Isolate every line in the records below with "tweet" in it.

### Material provided
━━━━━━━━━━━━━━━━━━━━
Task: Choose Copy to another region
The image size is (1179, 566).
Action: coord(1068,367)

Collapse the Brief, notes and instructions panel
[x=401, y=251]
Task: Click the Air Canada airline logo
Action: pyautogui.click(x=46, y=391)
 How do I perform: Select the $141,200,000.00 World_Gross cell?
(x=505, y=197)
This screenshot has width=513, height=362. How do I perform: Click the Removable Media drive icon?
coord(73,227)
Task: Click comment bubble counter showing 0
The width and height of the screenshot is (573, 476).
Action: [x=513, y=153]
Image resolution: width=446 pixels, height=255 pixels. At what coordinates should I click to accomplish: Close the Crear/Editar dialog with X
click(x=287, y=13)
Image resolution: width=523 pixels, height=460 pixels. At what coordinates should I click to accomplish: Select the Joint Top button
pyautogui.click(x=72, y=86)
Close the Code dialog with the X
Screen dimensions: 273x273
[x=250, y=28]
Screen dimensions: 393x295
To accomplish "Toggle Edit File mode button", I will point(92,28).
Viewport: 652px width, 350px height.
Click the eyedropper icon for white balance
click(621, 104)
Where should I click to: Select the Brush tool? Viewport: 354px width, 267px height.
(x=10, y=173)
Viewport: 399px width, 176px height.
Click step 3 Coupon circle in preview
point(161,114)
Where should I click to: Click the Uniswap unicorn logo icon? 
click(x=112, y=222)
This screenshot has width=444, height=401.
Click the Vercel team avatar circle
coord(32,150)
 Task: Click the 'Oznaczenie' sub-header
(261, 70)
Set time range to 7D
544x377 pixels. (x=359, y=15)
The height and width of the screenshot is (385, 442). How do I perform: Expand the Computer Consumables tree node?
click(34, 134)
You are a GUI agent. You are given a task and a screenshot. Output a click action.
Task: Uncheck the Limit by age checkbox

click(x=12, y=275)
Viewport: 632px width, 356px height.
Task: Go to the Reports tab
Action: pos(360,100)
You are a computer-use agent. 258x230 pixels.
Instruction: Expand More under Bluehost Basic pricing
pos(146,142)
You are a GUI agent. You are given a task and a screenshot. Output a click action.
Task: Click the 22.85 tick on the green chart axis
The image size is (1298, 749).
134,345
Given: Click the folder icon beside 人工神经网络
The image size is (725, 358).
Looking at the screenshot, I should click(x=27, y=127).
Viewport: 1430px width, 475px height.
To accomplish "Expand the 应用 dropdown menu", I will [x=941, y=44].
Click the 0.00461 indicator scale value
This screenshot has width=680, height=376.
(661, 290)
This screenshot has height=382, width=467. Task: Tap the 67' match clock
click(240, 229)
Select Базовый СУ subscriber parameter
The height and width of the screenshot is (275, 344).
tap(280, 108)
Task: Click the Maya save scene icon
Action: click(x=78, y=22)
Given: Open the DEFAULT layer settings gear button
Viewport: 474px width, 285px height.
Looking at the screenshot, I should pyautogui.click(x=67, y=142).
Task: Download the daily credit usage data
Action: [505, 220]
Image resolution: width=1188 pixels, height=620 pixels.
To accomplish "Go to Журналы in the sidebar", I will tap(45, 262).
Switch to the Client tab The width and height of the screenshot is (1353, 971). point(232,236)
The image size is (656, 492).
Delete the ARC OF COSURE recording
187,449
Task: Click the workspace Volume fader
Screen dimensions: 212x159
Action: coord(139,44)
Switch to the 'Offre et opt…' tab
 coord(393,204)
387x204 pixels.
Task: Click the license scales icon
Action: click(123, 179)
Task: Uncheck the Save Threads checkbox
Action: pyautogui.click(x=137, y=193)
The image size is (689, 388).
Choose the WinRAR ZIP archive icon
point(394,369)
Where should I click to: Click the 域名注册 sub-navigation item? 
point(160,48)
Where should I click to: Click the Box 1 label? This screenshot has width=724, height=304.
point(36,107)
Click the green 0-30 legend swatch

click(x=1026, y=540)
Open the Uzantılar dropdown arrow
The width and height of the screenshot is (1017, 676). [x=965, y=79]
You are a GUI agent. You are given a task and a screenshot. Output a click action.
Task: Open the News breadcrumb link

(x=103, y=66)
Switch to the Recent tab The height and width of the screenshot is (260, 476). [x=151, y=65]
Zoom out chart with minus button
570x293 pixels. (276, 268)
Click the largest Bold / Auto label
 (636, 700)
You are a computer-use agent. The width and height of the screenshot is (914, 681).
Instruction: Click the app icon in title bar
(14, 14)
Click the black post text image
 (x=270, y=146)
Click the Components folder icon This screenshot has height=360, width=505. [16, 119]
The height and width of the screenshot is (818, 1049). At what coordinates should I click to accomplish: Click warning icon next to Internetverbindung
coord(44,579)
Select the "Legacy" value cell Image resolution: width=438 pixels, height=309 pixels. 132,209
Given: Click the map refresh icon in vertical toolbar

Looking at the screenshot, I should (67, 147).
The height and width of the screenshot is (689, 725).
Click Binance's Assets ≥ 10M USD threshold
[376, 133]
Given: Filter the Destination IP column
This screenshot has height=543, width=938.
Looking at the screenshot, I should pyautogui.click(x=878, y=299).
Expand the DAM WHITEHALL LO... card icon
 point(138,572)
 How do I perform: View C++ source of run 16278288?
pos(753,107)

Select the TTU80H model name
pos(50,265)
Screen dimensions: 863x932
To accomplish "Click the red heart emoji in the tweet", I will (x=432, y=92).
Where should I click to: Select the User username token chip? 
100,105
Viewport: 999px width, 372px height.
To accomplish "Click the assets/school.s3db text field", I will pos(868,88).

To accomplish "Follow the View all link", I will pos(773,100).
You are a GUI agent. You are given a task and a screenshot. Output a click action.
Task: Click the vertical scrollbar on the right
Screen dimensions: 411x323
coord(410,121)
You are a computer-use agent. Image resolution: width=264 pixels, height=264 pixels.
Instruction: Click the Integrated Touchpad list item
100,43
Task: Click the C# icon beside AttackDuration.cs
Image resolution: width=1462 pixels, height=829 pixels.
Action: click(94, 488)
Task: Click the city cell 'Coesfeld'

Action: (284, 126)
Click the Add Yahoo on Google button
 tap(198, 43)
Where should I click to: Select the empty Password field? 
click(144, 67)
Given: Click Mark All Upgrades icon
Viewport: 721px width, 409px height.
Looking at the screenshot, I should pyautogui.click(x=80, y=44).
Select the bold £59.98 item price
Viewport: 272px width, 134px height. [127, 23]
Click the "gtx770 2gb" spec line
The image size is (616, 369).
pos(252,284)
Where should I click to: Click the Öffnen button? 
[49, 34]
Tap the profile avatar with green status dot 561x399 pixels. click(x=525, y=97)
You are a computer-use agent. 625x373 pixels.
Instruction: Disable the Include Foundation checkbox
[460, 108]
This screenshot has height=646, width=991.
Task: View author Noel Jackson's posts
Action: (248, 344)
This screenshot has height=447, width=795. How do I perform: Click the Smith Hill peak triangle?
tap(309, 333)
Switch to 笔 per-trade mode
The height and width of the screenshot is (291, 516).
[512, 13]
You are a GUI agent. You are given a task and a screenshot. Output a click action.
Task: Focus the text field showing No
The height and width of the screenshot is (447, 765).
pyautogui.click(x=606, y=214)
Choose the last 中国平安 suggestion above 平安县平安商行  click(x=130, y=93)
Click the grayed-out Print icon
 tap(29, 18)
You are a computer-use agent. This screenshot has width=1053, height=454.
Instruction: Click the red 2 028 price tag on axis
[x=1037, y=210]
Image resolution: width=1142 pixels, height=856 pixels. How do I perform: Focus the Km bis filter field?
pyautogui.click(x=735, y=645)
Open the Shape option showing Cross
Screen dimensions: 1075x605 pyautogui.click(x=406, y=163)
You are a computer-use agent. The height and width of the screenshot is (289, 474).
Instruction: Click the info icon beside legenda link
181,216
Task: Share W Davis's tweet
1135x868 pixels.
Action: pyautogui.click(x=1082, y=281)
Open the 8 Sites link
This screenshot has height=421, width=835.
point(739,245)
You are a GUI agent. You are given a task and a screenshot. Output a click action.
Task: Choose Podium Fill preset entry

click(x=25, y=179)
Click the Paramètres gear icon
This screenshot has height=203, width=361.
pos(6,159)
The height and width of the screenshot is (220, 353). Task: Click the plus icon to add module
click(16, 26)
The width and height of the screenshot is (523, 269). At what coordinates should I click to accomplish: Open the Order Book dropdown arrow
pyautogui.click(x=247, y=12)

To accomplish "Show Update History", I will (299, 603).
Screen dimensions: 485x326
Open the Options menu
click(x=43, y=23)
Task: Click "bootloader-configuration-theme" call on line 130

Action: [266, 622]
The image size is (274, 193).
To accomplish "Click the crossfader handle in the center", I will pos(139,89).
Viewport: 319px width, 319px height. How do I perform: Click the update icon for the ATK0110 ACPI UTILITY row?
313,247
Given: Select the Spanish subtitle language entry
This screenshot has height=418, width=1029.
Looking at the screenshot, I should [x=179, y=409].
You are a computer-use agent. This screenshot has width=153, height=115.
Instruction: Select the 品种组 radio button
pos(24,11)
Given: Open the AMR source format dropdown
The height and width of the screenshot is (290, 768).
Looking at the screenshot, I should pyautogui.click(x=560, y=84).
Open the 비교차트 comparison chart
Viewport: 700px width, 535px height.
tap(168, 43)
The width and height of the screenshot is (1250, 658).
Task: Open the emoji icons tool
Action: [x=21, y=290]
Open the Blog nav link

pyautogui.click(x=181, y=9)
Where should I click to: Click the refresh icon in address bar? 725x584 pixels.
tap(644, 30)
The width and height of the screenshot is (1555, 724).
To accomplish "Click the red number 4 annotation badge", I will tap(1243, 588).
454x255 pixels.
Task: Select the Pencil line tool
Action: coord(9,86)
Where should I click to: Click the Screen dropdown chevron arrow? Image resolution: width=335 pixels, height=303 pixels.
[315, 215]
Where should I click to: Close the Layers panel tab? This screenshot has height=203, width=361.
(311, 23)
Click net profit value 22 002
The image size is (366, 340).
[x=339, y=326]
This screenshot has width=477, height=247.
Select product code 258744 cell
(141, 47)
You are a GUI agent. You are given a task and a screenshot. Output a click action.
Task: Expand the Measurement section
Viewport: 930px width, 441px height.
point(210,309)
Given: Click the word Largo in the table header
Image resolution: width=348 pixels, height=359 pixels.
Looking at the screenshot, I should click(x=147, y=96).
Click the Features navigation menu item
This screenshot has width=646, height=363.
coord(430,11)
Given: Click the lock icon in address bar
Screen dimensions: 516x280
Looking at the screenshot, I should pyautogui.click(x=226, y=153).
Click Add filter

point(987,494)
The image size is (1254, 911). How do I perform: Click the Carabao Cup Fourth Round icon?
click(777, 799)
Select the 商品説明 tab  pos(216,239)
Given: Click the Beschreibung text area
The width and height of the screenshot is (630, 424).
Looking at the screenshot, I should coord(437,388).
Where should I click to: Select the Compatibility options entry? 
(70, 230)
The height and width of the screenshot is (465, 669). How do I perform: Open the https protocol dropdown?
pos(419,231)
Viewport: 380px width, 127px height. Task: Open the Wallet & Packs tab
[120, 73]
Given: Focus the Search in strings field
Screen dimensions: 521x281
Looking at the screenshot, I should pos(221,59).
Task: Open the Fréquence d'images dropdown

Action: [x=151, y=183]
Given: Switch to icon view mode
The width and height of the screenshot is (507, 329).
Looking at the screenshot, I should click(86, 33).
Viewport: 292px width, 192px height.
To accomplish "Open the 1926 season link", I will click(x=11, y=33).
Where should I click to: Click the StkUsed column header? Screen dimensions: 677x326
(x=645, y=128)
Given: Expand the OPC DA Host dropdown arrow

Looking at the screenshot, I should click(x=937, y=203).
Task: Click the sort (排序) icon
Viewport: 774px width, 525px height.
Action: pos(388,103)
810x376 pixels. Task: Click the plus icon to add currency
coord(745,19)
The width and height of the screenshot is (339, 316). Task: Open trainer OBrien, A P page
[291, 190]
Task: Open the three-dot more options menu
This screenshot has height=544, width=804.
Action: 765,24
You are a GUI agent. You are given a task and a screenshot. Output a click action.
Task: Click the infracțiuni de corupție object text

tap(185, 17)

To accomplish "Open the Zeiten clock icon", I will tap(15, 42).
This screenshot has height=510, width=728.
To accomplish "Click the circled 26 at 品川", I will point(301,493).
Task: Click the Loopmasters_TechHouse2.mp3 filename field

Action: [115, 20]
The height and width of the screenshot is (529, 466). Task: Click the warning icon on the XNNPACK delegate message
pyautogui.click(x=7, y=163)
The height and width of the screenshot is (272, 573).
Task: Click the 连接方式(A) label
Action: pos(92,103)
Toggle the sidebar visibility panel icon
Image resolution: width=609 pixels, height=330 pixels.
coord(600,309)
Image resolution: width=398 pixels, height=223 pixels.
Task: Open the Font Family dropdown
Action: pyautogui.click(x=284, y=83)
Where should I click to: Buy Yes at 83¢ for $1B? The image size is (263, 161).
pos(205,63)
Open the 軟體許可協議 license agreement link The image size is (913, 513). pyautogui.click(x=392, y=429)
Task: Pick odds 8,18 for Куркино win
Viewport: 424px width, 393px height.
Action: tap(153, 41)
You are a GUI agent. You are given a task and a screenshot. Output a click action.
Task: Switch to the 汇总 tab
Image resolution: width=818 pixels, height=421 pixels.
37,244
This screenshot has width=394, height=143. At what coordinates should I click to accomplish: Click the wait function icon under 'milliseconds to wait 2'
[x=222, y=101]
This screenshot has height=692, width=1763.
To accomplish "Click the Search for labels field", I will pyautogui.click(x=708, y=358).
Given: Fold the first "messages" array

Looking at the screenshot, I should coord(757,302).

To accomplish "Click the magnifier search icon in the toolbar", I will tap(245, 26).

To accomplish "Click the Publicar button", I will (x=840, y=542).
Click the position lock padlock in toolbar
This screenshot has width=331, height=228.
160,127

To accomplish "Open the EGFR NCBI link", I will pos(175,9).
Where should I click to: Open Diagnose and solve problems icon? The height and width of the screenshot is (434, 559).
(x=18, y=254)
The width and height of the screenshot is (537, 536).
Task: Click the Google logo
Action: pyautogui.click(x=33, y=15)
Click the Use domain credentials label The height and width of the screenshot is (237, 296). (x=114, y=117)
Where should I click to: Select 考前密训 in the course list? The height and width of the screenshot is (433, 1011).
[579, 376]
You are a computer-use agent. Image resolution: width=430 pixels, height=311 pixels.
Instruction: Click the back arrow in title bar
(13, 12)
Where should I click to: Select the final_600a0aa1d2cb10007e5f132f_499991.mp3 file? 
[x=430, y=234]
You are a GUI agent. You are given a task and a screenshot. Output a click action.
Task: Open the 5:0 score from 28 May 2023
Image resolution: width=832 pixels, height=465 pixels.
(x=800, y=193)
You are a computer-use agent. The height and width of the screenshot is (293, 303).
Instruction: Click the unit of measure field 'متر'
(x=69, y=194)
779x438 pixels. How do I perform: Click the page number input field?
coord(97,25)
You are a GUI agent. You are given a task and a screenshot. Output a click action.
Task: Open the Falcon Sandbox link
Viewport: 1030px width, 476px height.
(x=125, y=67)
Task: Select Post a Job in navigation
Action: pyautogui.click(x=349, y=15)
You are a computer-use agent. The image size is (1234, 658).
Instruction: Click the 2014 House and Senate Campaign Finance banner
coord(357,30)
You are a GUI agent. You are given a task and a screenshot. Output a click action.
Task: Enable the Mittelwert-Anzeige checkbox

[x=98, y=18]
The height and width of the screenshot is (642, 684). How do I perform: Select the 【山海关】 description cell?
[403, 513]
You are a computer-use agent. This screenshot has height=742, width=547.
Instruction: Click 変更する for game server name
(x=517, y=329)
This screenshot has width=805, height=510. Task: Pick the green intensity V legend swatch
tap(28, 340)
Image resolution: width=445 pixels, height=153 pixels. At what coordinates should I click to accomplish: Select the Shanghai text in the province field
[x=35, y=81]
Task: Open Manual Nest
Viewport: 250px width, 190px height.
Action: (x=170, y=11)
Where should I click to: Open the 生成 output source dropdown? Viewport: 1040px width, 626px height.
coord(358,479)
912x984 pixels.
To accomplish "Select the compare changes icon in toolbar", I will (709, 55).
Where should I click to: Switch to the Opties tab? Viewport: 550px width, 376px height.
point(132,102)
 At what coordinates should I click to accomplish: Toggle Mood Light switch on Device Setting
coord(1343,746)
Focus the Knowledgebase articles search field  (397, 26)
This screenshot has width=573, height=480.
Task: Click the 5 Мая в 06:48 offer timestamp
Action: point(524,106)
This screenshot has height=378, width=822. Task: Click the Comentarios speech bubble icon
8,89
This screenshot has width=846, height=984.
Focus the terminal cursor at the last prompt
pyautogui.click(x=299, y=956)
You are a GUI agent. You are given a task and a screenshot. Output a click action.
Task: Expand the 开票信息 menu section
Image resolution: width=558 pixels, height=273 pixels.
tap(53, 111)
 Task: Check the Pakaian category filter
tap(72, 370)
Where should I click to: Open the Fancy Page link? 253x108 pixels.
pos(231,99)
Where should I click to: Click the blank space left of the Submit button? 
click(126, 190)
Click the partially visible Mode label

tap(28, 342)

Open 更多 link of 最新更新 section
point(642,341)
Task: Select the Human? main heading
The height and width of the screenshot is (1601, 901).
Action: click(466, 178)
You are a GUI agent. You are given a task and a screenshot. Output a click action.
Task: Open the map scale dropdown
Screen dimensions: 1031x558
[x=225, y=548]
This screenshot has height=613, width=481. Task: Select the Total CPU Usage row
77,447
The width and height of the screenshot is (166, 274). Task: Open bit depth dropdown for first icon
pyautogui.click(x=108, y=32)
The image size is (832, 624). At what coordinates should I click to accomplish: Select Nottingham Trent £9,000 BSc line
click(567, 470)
━━━━━━━━━━━━━━━━━━━━
### Your solution
To accomplish "Click the red heart emoji in the tweet", I will (x=432, y=92).
Task: Share W Davis's tweet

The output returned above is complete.